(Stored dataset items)
--*--

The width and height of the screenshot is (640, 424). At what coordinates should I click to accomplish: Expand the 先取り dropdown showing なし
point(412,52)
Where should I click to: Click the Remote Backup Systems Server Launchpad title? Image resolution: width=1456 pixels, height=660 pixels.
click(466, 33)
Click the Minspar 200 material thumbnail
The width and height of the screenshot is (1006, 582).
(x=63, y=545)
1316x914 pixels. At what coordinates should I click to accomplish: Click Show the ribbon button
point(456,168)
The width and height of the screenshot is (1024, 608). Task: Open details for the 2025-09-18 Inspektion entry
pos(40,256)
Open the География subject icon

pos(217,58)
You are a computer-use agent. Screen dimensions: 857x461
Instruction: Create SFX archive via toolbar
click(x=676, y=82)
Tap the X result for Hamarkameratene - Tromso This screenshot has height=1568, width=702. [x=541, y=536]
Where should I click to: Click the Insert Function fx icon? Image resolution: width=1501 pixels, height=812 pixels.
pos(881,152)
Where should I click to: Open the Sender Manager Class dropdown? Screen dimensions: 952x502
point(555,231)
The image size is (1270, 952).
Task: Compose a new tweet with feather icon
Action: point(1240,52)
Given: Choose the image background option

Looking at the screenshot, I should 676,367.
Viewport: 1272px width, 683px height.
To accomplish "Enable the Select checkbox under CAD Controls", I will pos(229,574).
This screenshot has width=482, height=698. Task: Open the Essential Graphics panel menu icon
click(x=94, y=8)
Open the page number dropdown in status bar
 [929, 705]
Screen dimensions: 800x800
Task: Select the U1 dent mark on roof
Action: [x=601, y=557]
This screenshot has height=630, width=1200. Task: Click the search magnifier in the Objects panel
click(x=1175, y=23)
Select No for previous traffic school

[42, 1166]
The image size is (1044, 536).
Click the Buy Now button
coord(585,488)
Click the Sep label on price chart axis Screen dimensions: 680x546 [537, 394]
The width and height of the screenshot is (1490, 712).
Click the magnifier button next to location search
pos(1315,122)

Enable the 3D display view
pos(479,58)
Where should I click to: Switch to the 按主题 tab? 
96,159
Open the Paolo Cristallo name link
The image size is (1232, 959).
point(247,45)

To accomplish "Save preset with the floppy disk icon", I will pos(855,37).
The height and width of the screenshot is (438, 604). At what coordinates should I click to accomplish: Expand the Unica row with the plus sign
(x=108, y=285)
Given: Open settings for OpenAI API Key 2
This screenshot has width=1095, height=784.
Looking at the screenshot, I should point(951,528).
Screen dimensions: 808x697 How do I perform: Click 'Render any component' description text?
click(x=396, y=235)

--*--

Repeat every record above precisely.

### Written response
The width and height of the screenshot is (640, 424). At what coordinates should I click to accomplish: Expand the 先取り dropdown showing なし
point(412,52)
Where should I click to: Click the Remote Backup Systems Server Launchpad title? Image resolution: width=1456 pixels, height=660 pixels.
click(466, 33)
Click the Minspar 200 material thumbnail
The width and height of the screenshot is (1006, 582).
(x=63, y=545)
1316x914 pixels. At what coordinates should I click to accomplish: Click Show the ribbon button
point(456,168)
The width and height of the screenshot is (1024, 608). Task: Open details for the 2025-09-18 Inspektion entry
pos(40,256)
Open the География subject icon

pos(217,58)
You are a computer-use agent. Screen dimensions: 857x461
Instruction: Create SFX archive via toolbar
click(x=676, y=82)
Tap the X result for Hamarkameratene - Tromso This screenshot has height=1568, width=702. [x=541, y=536]
Where should I click to: Click the Insert Function fx icon? Image resolution: width=1501 pixels, height=812 pixels.
pos(881,152)
Where should I click to: Open the Sender Manager Class dropdown? Screen dimensions: 952x502
point(555,231)
The image size is (1270, 952).
Task: Compose a new tweet with feather icon
Action: point(1240,52)
Given: Choose the image background option

Looking at the screenshot, I should 676,367.
Viewport: 1272px width, 683px height.
To accomplish "Enable the Select checkbox under CAD Controls", I will pos(229,574).
This screenshot has width=482, height=698. Task: Open the Essential Graphics panel menu icon
click(x=94, y=8)
Open the page number dropdown in status bar
 [929, 705]
Screen dimensions: 800x800
Task: Select the U1 dent mark on roof
Action: [x=601, y=557]
This screenshot has height=630, width=1200. Task: Click the search magnifier in the Objects panel
click(x=1175, y=23)
Select No for previous traffic school

[42, 1166]
The image size is (1044, 536).
Click the Buy Now button
coord(585,488)
Click the Sep label on price chart axis Screen dimensions: 680x546 [537, 394]
The width and height of the screenshot is (1490, 712).
Click the magnifier button next to location search
pos(1315,122)

Enable the 3D display view
pos(479,58)
Where should I click to: Switch to the 按主题 tab? 
96,159
Open the Paolo Cristallo name link
The image size is (1232, 959).
point(247,45)

To accomplish "Save preset with the floppy disk icon", I will pos(855,37).
The height and width of the screenshot is (438, 604). At what coordinates should I click to accomplish: Expand the Unica row with the plus sign
(x=108, y=285)
Given: Open settings for OpenAI API Key 2
This screenshot has width=1095, height=784.
Looking at the screenshot, I should point(951,528).
Screen dimensions: 808x697 How do I perform: Click 'Render any component' description text?
click(x=396, y=235)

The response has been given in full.